I left Westpac Rescue to start CareFlight with a team who believed that we could provide an integrated service comprised of people across disciplines. Having worked in hospitals, I had a thorough understanding of how they work and it was obvious to me that by integrating aviation and medicine, we could achieve something much greater than what was on offer at the time.
It was an extraordinary effort which probably wouldn’t be possible today. We identified the key elements needed to get the service up and running and allocated the best people to make it happen. The team’s commitment to establishing CareFlight was phenomenal: we went from nothing to being operational in four months.
Establishing CareFlight was another leap of faith for me and the second time I left my job for a dream I believed in.
People are often surprised at my two seemingly different careers. Whilst at first glance they may seem quite different, I have found that the personal attributes I developed as a radiographer made my transition to a pilot attending trauma scenes, much easier. As a hospital radiographer you deal with people who are in pain especially trauma patients who need access to x-rays and imaging almost immediately upon arrival at hospital.
Dealing with patients who are in pain is not an easy thing to do. However, having already worked with trauma patients, gave me an advantage in aeromedical missions where we attend patients at the scene of trauma. The fact that I had been exposed to this early in my career meant I had coping strategies in place to help me deal with this aspect of my work.
At the same time, it gave me an appreciation of the importance of having the right medical team consisting of a highly experienced paramedic and doctor. Equally important is that the doctors employed by CareFlight needed to be, not only highly experienced, but also from specific medical specialties. You must have the right team if you are working with the most serious and critical patients.
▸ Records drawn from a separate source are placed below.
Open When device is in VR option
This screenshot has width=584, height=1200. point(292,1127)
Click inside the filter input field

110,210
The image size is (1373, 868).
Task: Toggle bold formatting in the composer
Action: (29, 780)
We acquired our first helicopter: a Squirrel AS350B, a single-engine helicopter which allowed us to fly under visual flight rules (VFR) only. This meant that we could only fly in certain conditions so if the weather was bad, we couldn’t carry out any missions. It was frustrating but it was the best helicopter we could afford at the time.
In 1988, two years after we commenced operations, we upgraded our helicopter to the Dauphin SA 365C2 which was a twin-engine helicopter capable of flying under instrument flight rules (IFR). This meant that we then had a greater capability of flying in weather conditions which previously would have kept us grounded. Our lifesaving capabilities increased significantly with the Dauphin.
There were limitations with this helicopter though. The Dauphin had basic autopilot capacity which meant a high cognitive workload for the pilot. It also had a maximum of two and a half hours of flying time due to the need to refuel. This is because for IFR flying you need to have larger fuel reserve than flying under VFR conditions. That is, you must always land with fixed reserve in your tanks.
The Dauphin was a good helicopter for the time, but technologies change and since starting CareFlight I’ve flown six different helicopters. The most recent, and definitely the most exciting addition to CareFlight’s fleet is the Airbus H145. The advanced cockpit, autopilot and avionics are state-of-the-art and make this helicopter one of the most advanced aeromedical helicopters operating in Australia.
The purchase of this helicopter means that CareFlight continues to be at the forefront of aeromedical and aviation technology. We’ve always invested in the best technologies for our patients which is why the purchase of the H145 this year will play an integral role in our ongoing mission to save lives.
In 1986, I took a leap of faith to be part of the team to start CareFlight and it was definitely worth it. Here I am 35 years later, still flying for CareFlight and still loving the organisation I co-founded.